• SELECTED EXCERPT
• • • •

Wednesday, July 13, 2011

A Long Walk

I left my hostel this morning intending to check out this work-in-progress cathedral that, according to my map, was located right outside the "Sagrada Familia" stop. I hopped onto the metro and was a little surprised to see that the Sagrada exit was only two stops down the line. I jumped out at Sagrada, walked around a bit, and then... Realized that there's a huge difference between Sagrada and Sagrada Familia. Like a 2 mile difference.

Yikes. Go me!

Since I'm conserving me metro tickets, I decided to just hike the city, purposely getting lost and seeing where I'd end up. Barcelona is such a beautiful city and it's so well designed that even if you get lost, it's very easy to find yourself again. And it's so clean that even when I found myself on the poorer side of town, it wasn't too shabby.

I managed to find my way to the beach and through several parks, heading from my hostel which is more to the northeast side of town all the way to the far south of the city (no small distance!). And from there I managed to look back towards the city with a happy sigh...


You can't really tell in this picture, but from where I was standing I could actually see that Sagrada Familia cathedral I'd initially left my hostel to see, all the way back from the seaside! What the heck?! Or so I said to myself, feeling like that cathedral, that I'd spent a good chunk of time looking for earlier, was purposely messing with me. I knew it would be about an hour walk to get to where it was, but I couldn't let that thing get away with openly mocking me!

I got to it, happy to snap a few pictures, and then moved on. This cathedral has been a work in progress for like 80+ years and it's still not slated to be completed for like another 30 more years. The designer is some guy named Gaudi who I guess was a really important architect. He designed a few other buildings in Barcelona that I went to check out, all of them being pretty weird.


The first one is the cathedral.



Next is some sort of weird house.


I'm not even sure what the last one is supposed to be.

There's a park with more statues by him that I want to walk through tomorrow. I had thought about just using tomorrow as "beach day" but since it looks like it's going to rain in the morning, I'll do that Friday.

• • • •

• WHAT YOU WILL DO
a) Answer these questions from the blog post about a long walk in Barcelona:
(i) How far apart does the writer say Sagrada and Sagrada Familia are?
(ii) For how many years has the cathedral been a work in progress?
(iii) On which day does the writer plan to have "beach day"?
b) Repeat everything in the blog post about a long walk in Barcelona from "You can't really" down to "being pretty weird.", word for word.
The lines after this point come from a different source than the blog post.

• • • •

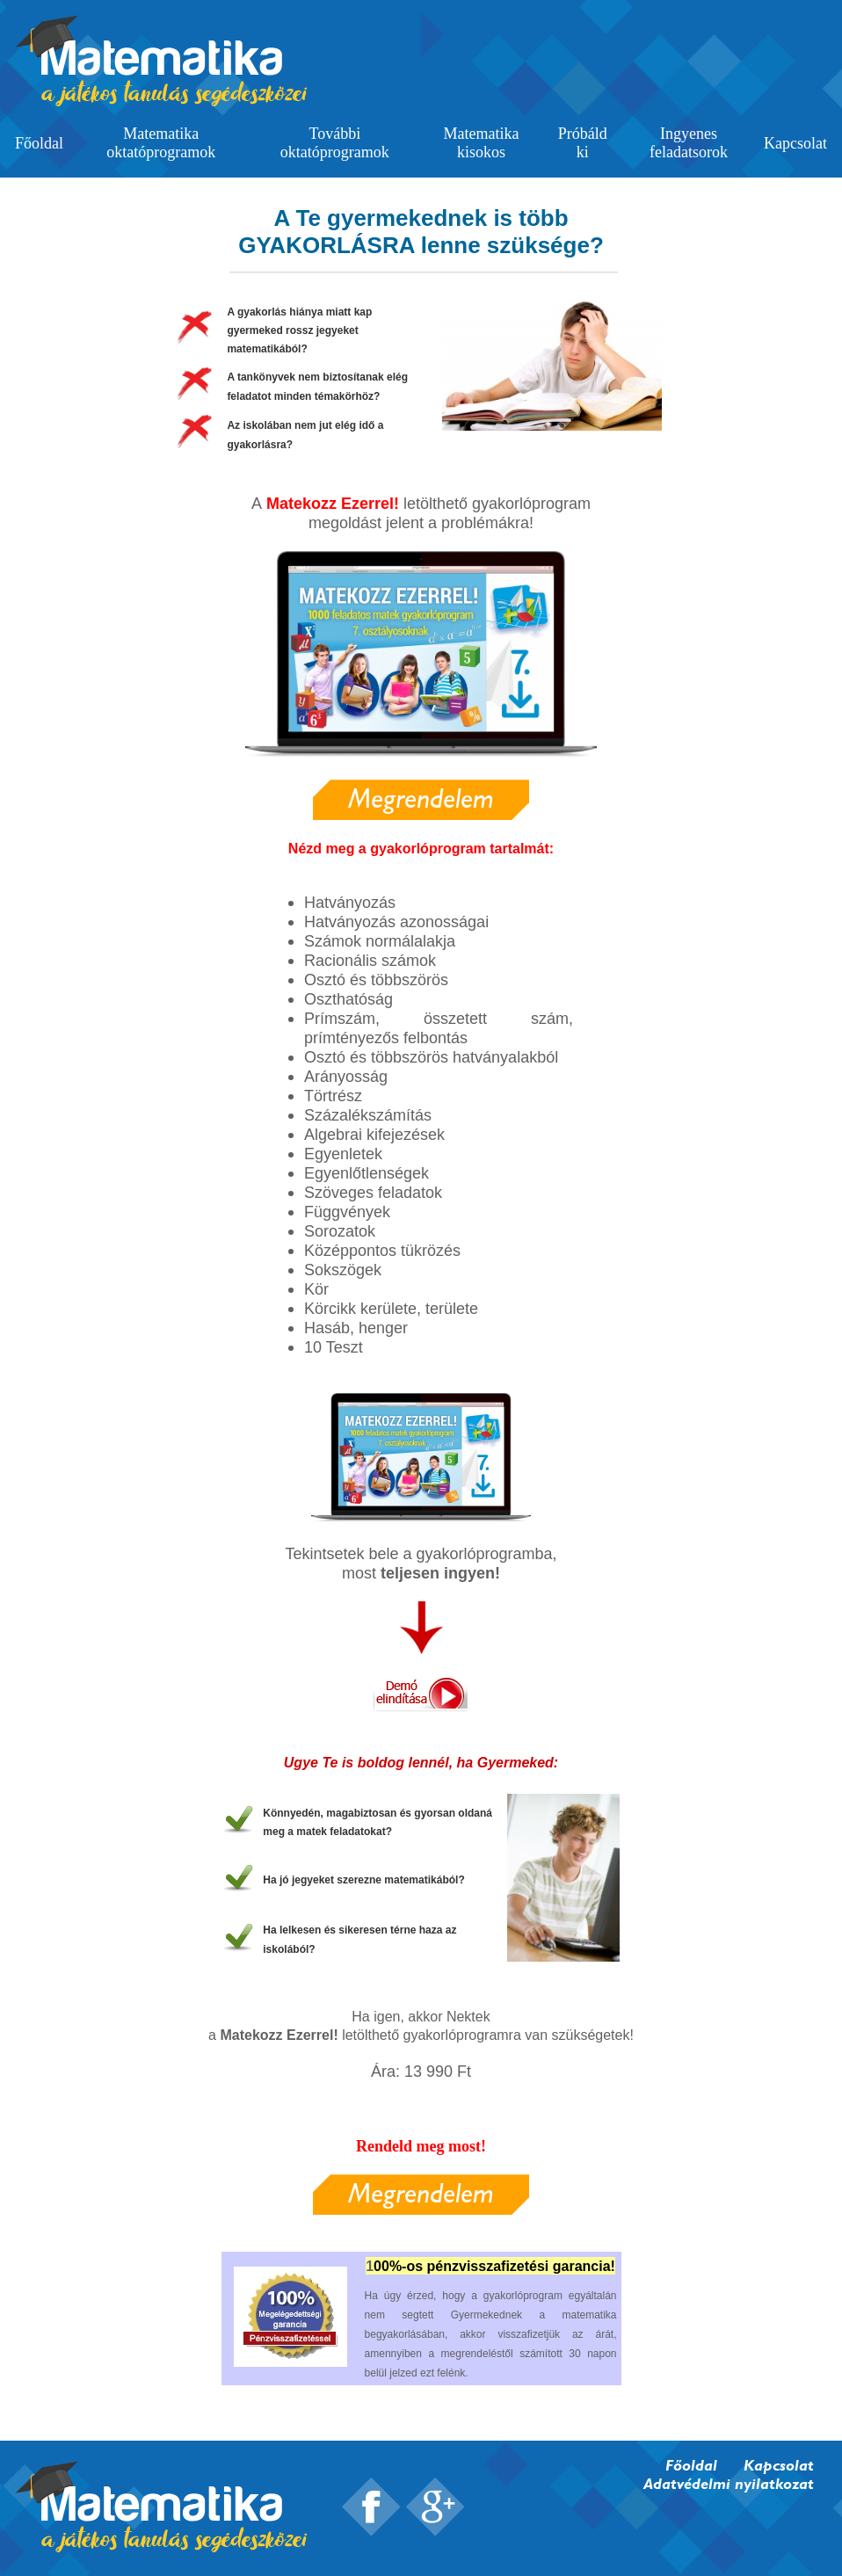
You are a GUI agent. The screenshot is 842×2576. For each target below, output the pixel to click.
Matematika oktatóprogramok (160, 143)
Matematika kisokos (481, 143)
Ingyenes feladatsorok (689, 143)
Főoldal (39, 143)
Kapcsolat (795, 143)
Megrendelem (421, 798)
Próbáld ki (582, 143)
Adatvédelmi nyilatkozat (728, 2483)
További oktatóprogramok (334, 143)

• • • •

• FINAL RESULTS
a)
(i) About 2 miles.
(ii) More than 80 years.
(iii) Friday.

b)
You can't really tell in this picture, but from where I was standing I could actually see that Sagrada Familia cathedral I'd initially left my hostel to see, all the way back from the seaside! What the heck?! Or so I said to myself, feeling like that cathedral, that I'd spent a good chunk of time looking for earlier, was purposely messing with me. I knew it would be about an hour walk to get to where it was, but I couldn't let that thing get away with openly mocking me!

I got to it, happy to snap a few pictures, and then moved on. This cathedral has been a work in progress for like 80+ years and it's still not slated to be completed for like another 30 more years. The designer is some guy named Gaudi who I guess was a really important architect. He designed a few other buildings in Barcelona that I went to check out, all of them being pretty weird.